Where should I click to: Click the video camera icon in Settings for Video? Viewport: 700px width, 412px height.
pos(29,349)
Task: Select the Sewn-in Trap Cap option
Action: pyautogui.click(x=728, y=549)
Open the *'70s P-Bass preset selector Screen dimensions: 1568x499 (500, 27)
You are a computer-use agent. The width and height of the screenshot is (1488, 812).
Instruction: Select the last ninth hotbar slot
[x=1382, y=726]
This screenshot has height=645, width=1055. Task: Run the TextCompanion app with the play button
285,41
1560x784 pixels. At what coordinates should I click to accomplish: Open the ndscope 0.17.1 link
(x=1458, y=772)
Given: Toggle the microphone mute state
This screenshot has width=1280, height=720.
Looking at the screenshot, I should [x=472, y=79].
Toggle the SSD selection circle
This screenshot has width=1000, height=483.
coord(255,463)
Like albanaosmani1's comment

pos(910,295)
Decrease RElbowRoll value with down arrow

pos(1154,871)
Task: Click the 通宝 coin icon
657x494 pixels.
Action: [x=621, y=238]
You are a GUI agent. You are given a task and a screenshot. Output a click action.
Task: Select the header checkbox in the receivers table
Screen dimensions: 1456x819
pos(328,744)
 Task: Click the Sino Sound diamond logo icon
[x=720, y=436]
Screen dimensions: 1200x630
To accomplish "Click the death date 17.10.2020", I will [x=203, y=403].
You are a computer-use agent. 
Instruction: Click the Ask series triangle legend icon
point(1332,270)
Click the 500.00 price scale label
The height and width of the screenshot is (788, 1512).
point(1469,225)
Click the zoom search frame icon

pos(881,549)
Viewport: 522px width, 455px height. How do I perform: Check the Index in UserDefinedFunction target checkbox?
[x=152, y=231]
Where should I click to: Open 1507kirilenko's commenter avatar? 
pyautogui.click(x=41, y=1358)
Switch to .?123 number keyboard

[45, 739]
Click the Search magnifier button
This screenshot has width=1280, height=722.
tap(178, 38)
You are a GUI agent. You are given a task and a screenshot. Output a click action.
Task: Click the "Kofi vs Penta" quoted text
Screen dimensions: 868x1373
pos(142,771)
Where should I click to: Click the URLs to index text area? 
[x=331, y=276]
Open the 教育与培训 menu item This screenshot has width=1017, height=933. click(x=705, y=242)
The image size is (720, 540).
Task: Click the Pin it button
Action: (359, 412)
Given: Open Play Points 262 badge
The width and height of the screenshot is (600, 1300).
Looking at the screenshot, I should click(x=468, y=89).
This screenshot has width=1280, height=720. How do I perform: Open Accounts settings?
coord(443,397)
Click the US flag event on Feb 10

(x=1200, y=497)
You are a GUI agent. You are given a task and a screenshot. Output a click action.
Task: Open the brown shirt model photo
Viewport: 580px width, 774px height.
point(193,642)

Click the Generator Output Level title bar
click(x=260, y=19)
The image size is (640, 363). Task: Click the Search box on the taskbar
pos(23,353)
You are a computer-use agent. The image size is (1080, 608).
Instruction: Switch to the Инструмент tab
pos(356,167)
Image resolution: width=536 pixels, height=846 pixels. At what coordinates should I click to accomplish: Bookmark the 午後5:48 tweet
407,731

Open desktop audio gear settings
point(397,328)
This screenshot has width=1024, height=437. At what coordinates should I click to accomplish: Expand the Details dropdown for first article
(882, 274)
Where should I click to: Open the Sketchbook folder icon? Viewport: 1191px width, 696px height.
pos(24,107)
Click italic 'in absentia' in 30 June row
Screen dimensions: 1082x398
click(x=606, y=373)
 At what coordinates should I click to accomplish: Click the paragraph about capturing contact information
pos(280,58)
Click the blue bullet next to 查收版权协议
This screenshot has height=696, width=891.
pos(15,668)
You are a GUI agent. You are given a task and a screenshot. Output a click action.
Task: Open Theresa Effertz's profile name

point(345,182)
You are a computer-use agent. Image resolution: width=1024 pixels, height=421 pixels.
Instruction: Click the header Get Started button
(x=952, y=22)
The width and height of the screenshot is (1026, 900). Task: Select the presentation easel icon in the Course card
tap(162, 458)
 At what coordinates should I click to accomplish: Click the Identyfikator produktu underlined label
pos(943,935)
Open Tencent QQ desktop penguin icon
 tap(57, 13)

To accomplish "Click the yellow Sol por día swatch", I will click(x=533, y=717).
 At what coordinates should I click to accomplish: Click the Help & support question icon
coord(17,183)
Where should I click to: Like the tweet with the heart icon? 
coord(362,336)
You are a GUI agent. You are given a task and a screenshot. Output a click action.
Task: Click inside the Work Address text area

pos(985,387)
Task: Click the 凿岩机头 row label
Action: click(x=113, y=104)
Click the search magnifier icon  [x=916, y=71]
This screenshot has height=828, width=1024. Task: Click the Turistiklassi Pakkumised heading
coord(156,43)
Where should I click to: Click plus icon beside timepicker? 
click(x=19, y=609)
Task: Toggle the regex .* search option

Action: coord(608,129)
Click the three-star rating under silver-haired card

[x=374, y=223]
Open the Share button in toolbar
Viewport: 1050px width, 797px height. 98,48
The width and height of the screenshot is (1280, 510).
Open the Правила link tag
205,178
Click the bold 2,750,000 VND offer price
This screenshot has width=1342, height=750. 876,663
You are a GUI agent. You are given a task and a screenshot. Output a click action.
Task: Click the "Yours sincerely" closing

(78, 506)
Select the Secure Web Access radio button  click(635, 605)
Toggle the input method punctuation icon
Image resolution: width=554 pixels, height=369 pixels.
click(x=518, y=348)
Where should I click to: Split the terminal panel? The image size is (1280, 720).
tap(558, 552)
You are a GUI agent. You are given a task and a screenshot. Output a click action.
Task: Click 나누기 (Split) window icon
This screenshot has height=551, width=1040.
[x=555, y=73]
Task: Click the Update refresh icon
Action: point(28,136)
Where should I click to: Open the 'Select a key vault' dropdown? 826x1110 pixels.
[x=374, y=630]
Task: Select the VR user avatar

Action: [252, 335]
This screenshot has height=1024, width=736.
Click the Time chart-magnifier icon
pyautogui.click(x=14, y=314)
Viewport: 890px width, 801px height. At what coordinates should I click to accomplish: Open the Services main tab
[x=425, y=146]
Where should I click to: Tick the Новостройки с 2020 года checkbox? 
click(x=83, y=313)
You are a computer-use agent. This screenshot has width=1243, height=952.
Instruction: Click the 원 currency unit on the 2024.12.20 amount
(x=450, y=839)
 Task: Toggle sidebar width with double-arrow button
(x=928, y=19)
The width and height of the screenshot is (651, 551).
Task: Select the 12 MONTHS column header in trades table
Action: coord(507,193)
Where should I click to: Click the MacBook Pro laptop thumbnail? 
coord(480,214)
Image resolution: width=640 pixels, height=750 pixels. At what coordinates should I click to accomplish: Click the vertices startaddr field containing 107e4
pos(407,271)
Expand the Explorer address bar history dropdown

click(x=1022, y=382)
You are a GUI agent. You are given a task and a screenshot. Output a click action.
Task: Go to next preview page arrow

........

## WHAT TO PRODUCE
Throughout the data above, report every line that contains the string "will".

## SOLVED PROBLEM
To accomplish "Click the death date 17.10.2020", I will [x=203, y=403].
To accomplish "Click the yellow Sol por día swatch", I will click(x=533, y=717).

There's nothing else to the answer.